ロシアのウクライナ侵攻で恐れていた市民への攻撃が始まった。ロシア軍は首都キエフなど都市部に向けて大量の地上部隊を進撃させ、ミサイルによる都市部の庁舎や集合住宅への無差別的な攻撃に踏み切った。停戦交渉をしながらも、プーチン・ロシア大統領はキエフを包囲し攻撃を強めた上でゼレンスキー・ウクライナ大統領に降伏をのませる狙いだろう。

 ゼレンスキー氏は徹底抗戦を呼び掛け、ウクライナ国民の士気も高いという。欧米はウクライナ軍支援のために兵器の供与を拡大し、また祖国防衛に参加する在外ウクライナ人の帰還も伝えられている。

 このままでは都市部での大規模な市街戦に突入し、兵士だけでなく無防備の市民が大量に殺りくされる懸念が大きい。虐殺の危惧(きぐ)があるし、理性を失ったプーチン氏による核兵器使用の悪夢も排除できない。

 バイデン米大統領は1日の一般教書演説で、「独裁者に代償を払わせる」と述べ、国際社会の結束を呼び掛けた。日本は平和で民主的な国際規範を守るために、制裁などに積極的に参加すべきだ。軍事力を振りかざすロシアに「ノー」を突きつけることは、平和国家日本の国益そのものだ。

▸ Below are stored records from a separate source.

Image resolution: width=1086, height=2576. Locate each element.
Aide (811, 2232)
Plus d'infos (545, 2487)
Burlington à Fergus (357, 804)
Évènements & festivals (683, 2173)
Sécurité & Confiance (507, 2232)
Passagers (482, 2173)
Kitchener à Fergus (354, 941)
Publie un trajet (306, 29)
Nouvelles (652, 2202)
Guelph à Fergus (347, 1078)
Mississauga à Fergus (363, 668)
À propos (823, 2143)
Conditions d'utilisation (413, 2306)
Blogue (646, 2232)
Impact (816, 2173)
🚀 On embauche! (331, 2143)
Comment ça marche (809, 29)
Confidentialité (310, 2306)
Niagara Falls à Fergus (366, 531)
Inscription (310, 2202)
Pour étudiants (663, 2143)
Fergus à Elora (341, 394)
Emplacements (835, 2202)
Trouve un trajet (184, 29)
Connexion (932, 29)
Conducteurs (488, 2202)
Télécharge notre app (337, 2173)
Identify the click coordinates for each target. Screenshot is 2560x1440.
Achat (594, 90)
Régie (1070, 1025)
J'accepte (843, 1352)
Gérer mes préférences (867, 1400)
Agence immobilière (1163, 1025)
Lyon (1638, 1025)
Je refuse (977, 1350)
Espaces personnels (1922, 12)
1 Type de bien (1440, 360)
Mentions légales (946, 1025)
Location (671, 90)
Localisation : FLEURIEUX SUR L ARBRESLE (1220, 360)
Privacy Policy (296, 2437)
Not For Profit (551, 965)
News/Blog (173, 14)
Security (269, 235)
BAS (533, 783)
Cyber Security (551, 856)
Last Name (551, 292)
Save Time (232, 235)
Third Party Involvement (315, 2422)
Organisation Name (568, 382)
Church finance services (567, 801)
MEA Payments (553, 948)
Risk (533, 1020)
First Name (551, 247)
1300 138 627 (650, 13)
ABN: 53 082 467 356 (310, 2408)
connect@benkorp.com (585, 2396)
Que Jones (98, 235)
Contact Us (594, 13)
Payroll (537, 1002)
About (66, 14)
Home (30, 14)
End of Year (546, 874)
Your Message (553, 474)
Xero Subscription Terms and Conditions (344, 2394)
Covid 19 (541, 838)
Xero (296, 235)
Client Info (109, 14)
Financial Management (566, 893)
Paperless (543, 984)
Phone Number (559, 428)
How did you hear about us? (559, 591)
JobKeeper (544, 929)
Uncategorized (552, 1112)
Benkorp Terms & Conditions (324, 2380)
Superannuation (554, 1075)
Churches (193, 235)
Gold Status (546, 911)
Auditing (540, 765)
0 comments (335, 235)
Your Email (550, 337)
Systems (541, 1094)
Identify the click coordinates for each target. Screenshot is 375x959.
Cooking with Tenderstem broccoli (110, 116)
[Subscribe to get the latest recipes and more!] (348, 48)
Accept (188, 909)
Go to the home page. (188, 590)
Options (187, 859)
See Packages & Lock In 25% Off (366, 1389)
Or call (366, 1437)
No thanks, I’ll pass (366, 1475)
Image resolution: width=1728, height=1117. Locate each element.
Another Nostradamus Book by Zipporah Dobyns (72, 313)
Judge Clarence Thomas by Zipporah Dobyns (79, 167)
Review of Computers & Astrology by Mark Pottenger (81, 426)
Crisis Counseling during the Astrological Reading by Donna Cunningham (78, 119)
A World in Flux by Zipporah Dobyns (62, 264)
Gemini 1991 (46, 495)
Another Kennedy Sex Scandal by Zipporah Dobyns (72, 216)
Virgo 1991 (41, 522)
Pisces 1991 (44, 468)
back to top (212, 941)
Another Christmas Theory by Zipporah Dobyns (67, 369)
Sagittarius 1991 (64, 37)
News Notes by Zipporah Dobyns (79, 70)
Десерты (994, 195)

 米国、欧州、日本はロシアの銀行を国際決済システムから除外し、ロシア中央銀行が保有する膨大な外貨準備を使用不能にするという大規模な金融制裁を決めた。

 欧米のエネルギー大手はロシアからの撤退を表明し、今後もロシア経済を国際経済から切り離す動きは加速しそうだ。ロシア通貨ルーブルは大幅安となり、ロシア国民の生活が困窮し始めている。対ロシア制裁は長期にわたる可能性がある。

 プーチン氏は侵攻の意図はないと欺き続け、ロシア系市民の虐殺が起きているとの証明されていない侵攻理由を挙げ、加えて核使用を脅すような発言で国際理念を冒〓(ぼうとく)した。これだけの国際規範違反を犯した指導者は国際社会から徹底的に排除されるべきである。

 国連総会はウクライナ情勢を議題に、40年ぶりとなる緊急特別会合を開催し各国がロシアを非難した。会合が採択する予定のロシア非難決議にはできるだけ多くの国が賛成してほしい。

 プーチン氏は、北大西洋条約機構(NATO)の拡大がロシアには脅威であり、ウクライナはロシアと不可分だと訴える。だが、冷戦が終わりソ連のくびきを解かれた東欧や旧ソ連の国々は、平和や発展を享受したいために欧米に近づいた。

 それは権威主義のロシアは恐怖でしかなく、ロシアに接近しても発展は望めないという決断からだ。NATO拡大は、体質を変えないロシアの自業自得と言える。今回の侵攻はロシアに各国が抱く恐怖が杞憂(きゆう)でなかったことを証明した。

 ウクライナ市民の殺りくを防ぐために、バイデン氏と中国の習近平国家主席はプーチン氏に翻意するよう説得すべきだ。ロシア軍はまだ都市への全面攻撃に着手しておらず、世界の反応を見極めているようにも見える。

 米国には冷戦後のロシアを軽視してきた傲慢(ごうまん)さがあった。中国は対米共闘やエネルギー輸入拡大の意図からか、ロシアの侵攻を非難せず無責任である。両大国が今こそ連携して、起きてはならない悲劇を避ける最後の努力をしてほしい。